- WORK TO COMPLETE
Copy out the material below line for line, keeping every character, number, and space unchanged.

- SUPPLIED DATA

- - -

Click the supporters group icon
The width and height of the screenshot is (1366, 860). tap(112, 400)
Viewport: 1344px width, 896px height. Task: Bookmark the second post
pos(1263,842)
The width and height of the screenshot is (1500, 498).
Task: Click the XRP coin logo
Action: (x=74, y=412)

- - -

- COMPLETE ANSWER
Click the supporters group icon
The width and height of the screenshot is (1366, 860). tap(112, 400)
Viewport: 1344px width, 896px height. Task: Bookmark the second post
pos(1263,842)
The width and height of the screenshot is (1500, 498).
Task: Click the XRP coin logo
Action: (x=74, y=412)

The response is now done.